▶ BRIEF: Please count how many lines of the rows below contain the string "Open", treating uppercase and lowercase as different. Reply with the number alone.

▶ RECORDS FOR THIS TASK:
begin
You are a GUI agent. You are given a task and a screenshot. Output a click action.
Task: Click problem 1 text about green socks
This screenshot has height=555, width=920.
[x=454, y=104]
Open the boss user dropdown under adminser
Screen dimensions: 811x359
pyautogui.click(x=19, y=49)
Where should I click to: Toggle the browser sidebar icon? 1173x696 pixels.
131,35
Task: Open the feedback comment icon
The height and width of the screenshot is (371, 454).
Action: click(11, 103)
end
begin
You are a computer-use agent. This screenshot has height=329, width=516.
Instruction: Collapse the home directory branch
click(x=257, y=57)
end
begin
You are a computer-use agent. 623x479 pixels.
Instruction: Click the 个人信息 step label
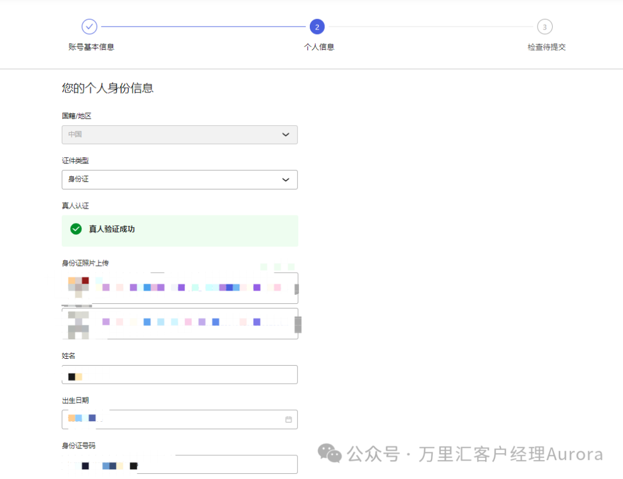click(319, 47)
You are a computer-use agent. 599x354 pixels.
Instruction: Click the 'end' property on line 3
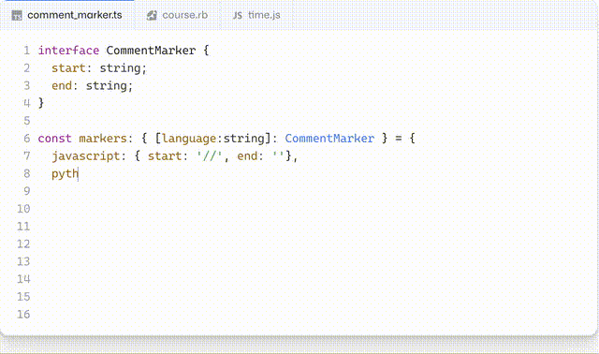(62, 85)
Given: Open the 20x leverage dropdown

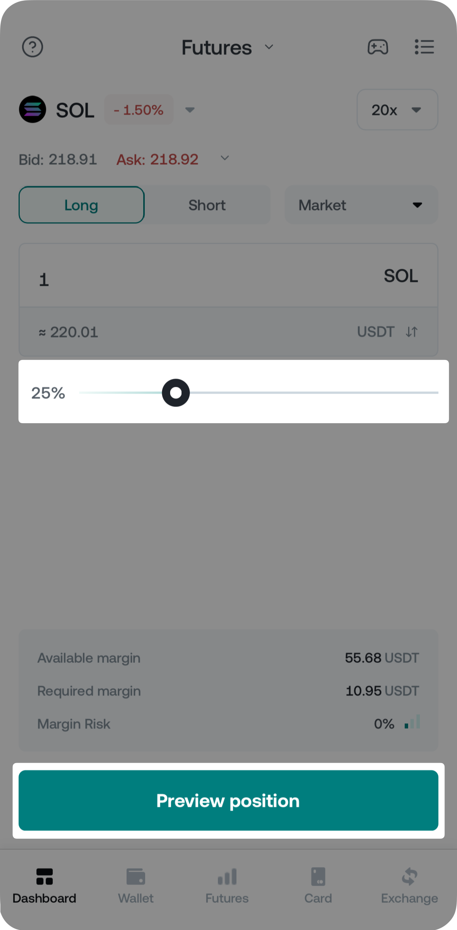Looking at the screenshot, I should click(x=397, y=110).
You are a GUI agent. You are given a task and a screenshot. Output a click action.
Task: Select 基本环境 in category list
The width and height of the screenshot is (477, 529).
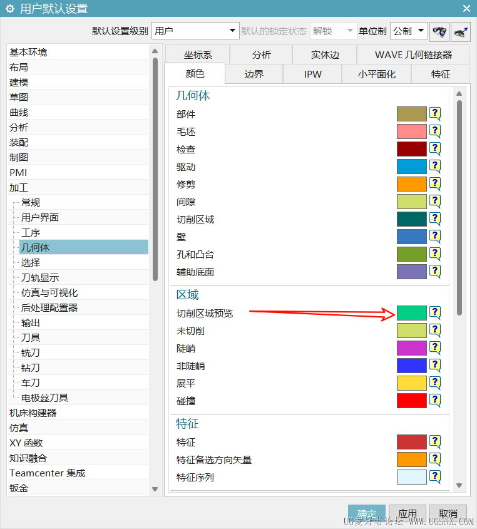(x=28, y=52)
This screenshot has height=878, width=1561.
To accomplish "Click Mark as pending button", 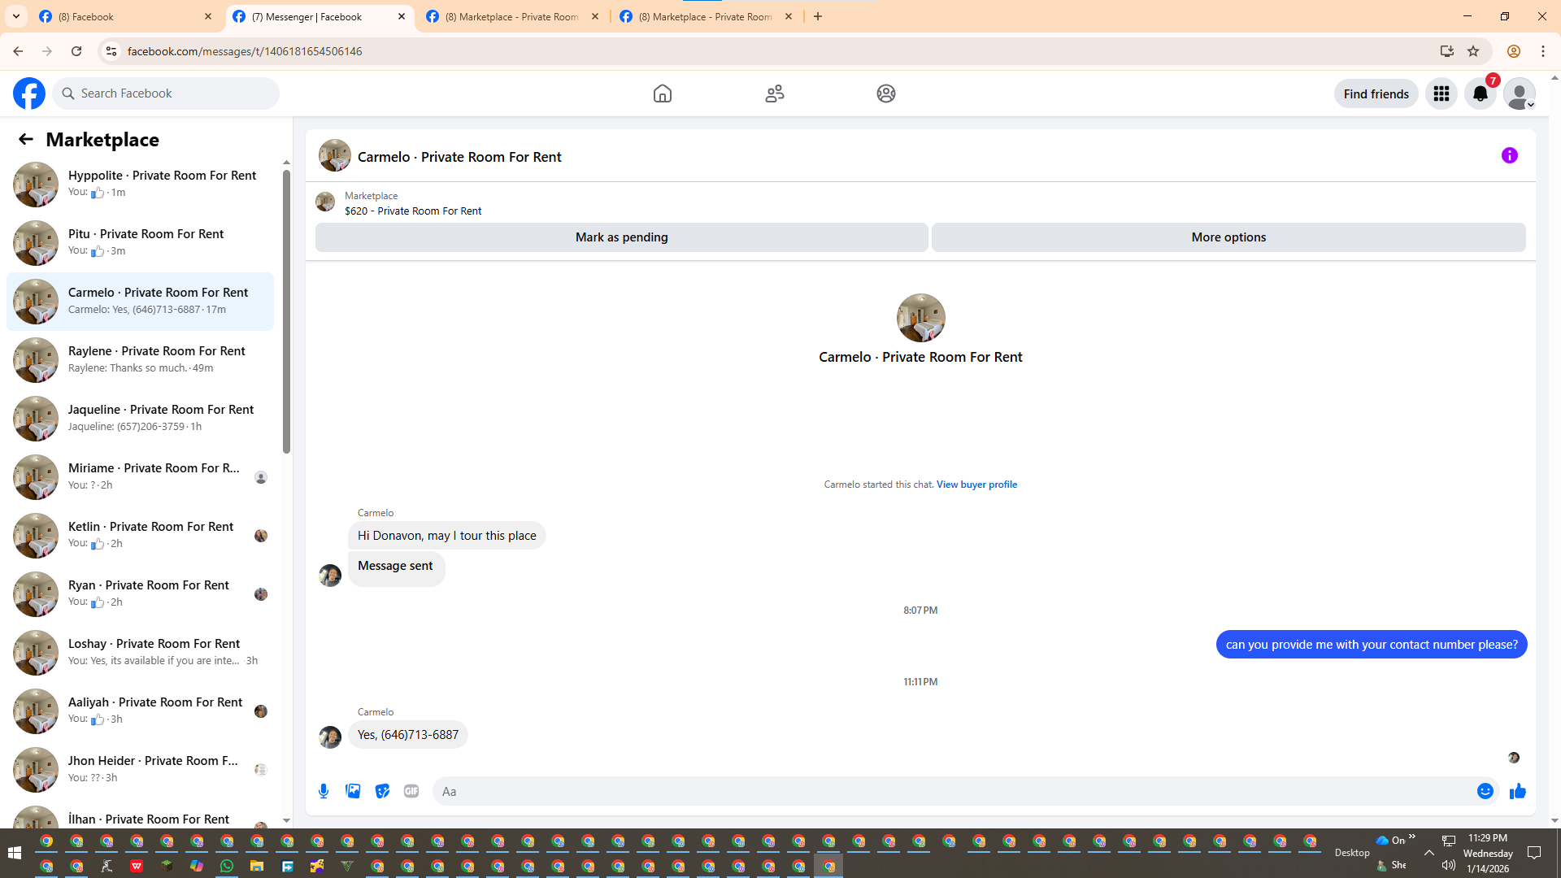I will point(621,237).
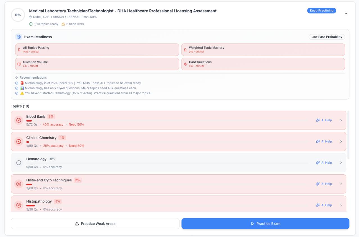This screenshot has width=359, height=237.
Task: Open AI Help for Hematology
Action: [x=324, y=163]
end
▶ TASK SOLUTION: 4